Tatyana soon begins to realize that she is not being given the whole story. This being the Soviet era, truth as a commodity is as malleable a concept as the ci-mentioned morality, and personal motivations easily outflank professional obligations. Using Yan’s lust for a Nobel Prize as in incentive to spill what he knows, she discovers the hidden layers at work in the investigation, and slowly gains the trust (also a relative term at this time and place in history) of Konstantin, who is nursing his own secrets.

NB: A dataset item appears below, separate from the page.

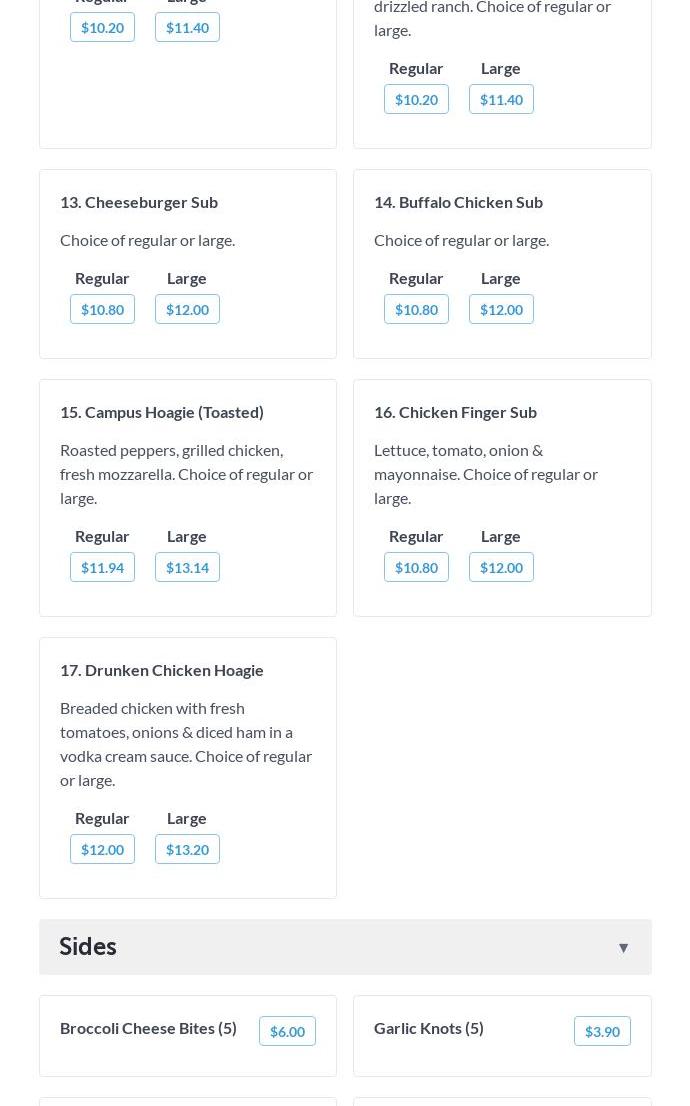
Task: Open the 17. Drunken Chicken Hoagie item
Action: coord(162,670)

As a horror film, SPUTNIK is sublime. It keeps the audience off-kilter with a plot as tightly coiled as Tatyana’s no-nonsense bun. For the alien, it proffers a slimy cross between a praying mantis and a slug that moves quickly and with an unfathomable purpose. The camera creeps through corridors and inches around corners with a sinister propulsion. Secrets are revealed without hyperbole that makes them all the more shocking, abetted by the sense of dread provoked by a driving metal score as muted yet perturbing as the color scheme. The effects, while impressive, are secondary to a sound design aimed directly at our queasiness about the sound of a squish, or the off-screen action of something forcing its way down someone’s throat. Or the reactions from Tatyana herself, impeccably played by Akinshina as a steely woman with unapologetic intelligence and self-possessed resolve. Her violent physiological response to a killing we see only as an infra-red image has the effect of completely unnerving the viewer by forcing him or her to use imagination to fill in the gaps of what could induce such a violent reaction. This, after all, is he cinematic successor to ALIEN’s Ripley.

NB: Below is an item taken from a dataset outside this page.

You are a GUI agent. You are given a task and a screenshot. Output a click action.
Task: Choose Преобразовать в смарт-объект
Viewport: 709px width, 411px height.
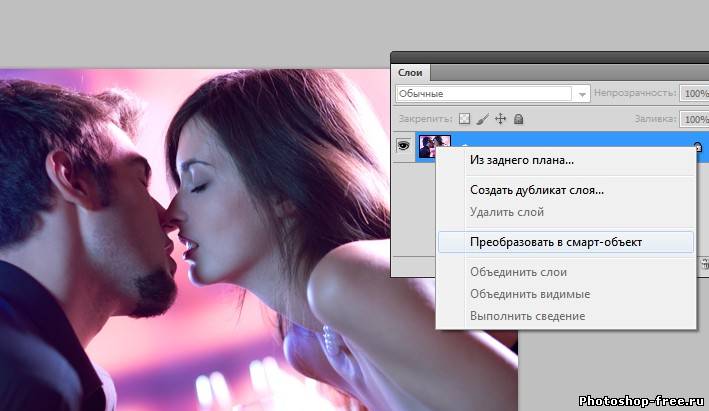[x=556, y=241]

As a metaphor for the way human beings will accommodate themselves to a corrupt society, it is even more chilling. The characters fail to realize that they have so internalized this corruption, that betrayal of colleague or country fails to register as remarkable. Rather it is the norm in a culture the official story is a lie, and the truth, as in that unorthodox treatment that cures, is a felony.
SPUTNIK plays cat-and-mouse with us the way the characters play the same with each other. The result is a fever-dream or horror that can’t be safely pigeonholed in the realm of fantasy. This is an instant gut-wrenching and cerebral classic that is dark, twisted, and quietly mesmerizing as it builds to its devastating climax.